Eccomi di ritorno dalla magnifica terra del sol levante. Che a Shibuya mi si è alzato tutt'altro, ma poi vi racconto. Recuperiamo un pò di vecchie pubblicazioni che non sono mica poi tante:
Si comincia con la recensione di Bayonetta a cura di Ferruccio Cinquemani. Esatto, lo stesso Ferruccio di Single Player Coop, il primo blog che se fai copia e incolla su word viene fuori con una grafica migliore. Nel testo si evince che non tutti i recensori sono abbastanza svegli per capire un gioco alla prima tornata e a lui ne sono servite appena due. Perchè Bayonetta al'inizio ti sembra solo una battona, ma poi scopri che la battona sa fare dei grandi pompini. Son tornato poeta, lo so, ma è colpa di Ferruccio che di allusioni sessuali ne è pieno il testo:
http://www.parliamodivideogiochi.it/201 ... bayonetta/
Si prosegue con la recensione di Bad Company 2. L'ho scritta io, quindi è fica, ma non è d'accordo quasi nessuno. Perchè questo Battlefield è una chiavica quando fa il gioco di guerra, ma è perfetto quando si limita a distruggere il distruttibile. Io son più sveglio, non è colpa mia, e ho apprezzato il suo animo caciarone e casinista. Dopo Splinter Cell Convinction, comunque, non voglio più sentir parlare di pessima IA per questo gioco...

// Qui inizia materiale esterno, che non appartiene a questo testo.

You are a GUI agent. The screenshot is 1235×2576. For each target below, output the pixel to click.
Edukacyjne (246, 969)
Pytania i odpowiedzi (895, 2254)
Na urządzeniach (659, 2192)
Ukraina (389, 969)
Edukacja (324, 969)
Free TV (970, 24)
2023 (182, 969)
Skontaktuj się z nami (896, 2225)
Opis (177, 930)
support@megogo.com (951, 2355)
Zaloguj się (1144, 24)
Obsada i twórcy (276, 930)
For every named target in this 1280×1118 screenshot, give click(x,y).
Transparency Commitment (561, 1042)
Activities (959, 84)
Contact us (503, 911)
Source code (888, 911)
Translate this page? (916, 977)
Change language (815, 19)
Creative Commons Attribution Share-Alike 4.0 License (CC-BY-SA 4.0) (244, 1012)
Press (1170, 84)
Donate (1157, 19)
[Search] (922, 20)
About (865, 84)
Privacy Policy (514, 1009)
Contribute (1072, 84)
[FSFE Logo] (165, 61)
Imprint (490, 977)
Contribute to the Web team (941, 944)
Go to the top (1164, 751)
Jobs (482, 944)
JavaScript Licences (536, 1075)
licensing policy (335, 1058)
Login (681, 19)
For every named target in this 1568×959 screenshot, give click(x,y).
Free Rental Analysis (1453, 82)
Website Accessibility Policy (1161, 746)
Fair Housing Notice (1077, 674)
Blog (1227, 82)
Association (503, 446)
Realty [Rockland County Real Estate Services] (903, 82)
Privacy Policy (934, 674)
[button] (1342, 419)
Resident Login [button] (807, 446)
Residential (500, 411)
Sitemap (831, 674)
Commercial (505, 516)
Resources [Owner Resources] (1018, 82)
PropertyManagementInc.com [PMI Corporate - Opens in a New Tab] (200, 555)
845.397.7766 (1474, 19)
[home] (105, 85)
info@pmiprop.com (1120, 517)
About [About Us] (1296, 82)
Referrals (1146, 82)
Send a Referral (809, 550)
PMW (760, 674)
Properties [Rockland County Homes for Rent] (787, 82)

http://www.parliamodivideogiochi.it/201 ... company-2/
Chiudo con la recensione di Glory of Heracles a cura di Tommaso Barzelletti (?). Magari è un errore, adesso chiedo, ma da quando si gioca i jrpg pure Tommaso? Non puoi togliere questa immondizia a Guren, poi c'è il rischio che pure lui si giochi un gioco bello, non potrebbe sopportarlo. L'inizio del testo è illuminante: "Glory of Heracles (Hercules no Eikō: Tamashii no Shōmei) è il quinto episodio di una serie sconosciuta". E mica ci offendevamo se lo lasciavate dov'era eh, chi ve l'ha chiesto? Ma tanto lo so che a qualcuno ancora piacciono i jrpg, i reality, i falli di gomma bitorzoluti e le canzoni di Nek, cazzi vostri:
http://www.parliamodivideogiochi.it/201 ... -heracles/
Da oggi, ma forse pure da domani, in homepage trovate il diario del nostro viaggio in Giappone. Pieno di aneddoti, bugie, storie vere e cose di cui non dovreste interessarvi. Ma è un mondo di guardoni, e a noi piace essere letti.